ENT surgery is an option for many types of head and neck related conditions.
Ear, nose, and throat (ENT) surgery is rarely the first attempt at treating head and neck problems unless there is a severe injury, advanced condition, or deformity involved. The goal with most types of ENT surgery is to restore function and/or appearance, as may be the case with an abnormally shaped ear that’s also affecting the ability to hear clearly.
Many of the ENT procedures discussed below are now routinely performed with less invasive methods when possible.
Middle ear infections are common in children, but rarely reason enough to perform surgery. However, if medication isn’t helpful, a procedure called a myringotomy may be performed to allow fluid to drain. Traumatic injuries and eardrum tears or ruptures often require surgical correction. Surgery on one or both ears might also be necessary to
- Restore hearing with cochlear implants
- Release thick liquid in the middle ear (“glue ear”)
- Remove acoustic tumors
- Replace the stapes with an artificial part if a buildup of bone is causing hearing loss (otosclerosis)
If something is blocking a nostril or one of the sinus cavities, a lighted tube with an attached camera (nasal endoscope) is often used to determine the source of the obstruction. With severe blockages, surgery may be necessary. Another common reason for nose surgery is what’s termed a deviated septum, which refers to one side of the nasal passage being smaller in size than the other one. A procedure known as a septoplasty is often performed to straighten and reposition the nasal septum when an imbalance is affecting breathing abilities. Nose surgery may also involve:
- Nasal polyp removal
- Removal of sinus or nasal tumors
- Surgery to reduce the size of tiny structures within the nose (turbinates)
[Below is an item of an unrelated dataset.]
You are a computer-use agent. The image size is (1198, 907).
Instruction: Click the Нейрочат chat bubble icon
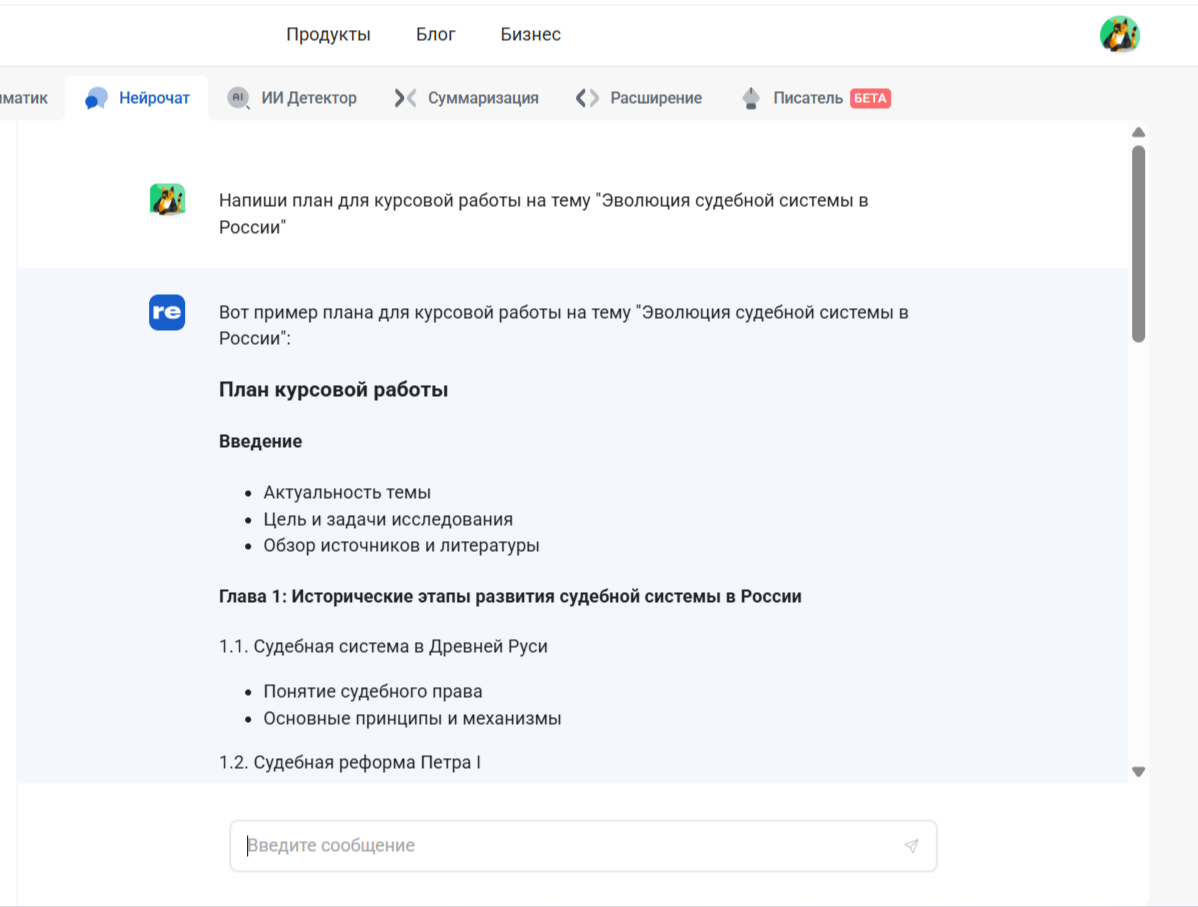click(x=96, y=98)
- Repairing a nose that’s broken or deformed
- Sinus surgery to open pathways and/or clear blockages
Throat and Neck Procedures
Surgery to remove the tonsils and/or adenoids is a common procedure performed on children. Removing chronically irritated or inflamed tonsils and adenoids at the same time is sometimes necessary to improve breathing and reduce issues with recurring infections. Swallowing disorders that aren’t responding well to medication and other conservative treatments are sometimes corrected with vocal fold (cord) injections or laryngeal framework surgery, which involves the use of an implant to add bulk or reposition the vocal cord. If the throat and upper esophagus becomes narrow after tumor removal, a pharyngoesophageal dilatation may be recommended to stretch the narrowed area with a balloon or a flexible rubber cylinder. Commonly performed throat and neck procedures also include:
- Soft palate repair (palatopexy)
- Uvula removal for obstructive sleep apnea
- Removal of part or all of the thyroid (thyroidectomy)
- Cancerous throat/neck tissue removal
- Skull base surgery to remove benign or cancerous growths
ENT surgery sometimes involves facial reconstruction procedures. In some instances, such procedures are done for cosmetic and functional purposes – e.g., to correct abnormalities of the nose (rhinoplasty) that may also be affecting the ability to breathe properly. Other times, reconstructive surgery is needed to repair droopy eyelids or restore facial and/or neck appearance following surgery for a specific type of head or neck cancer.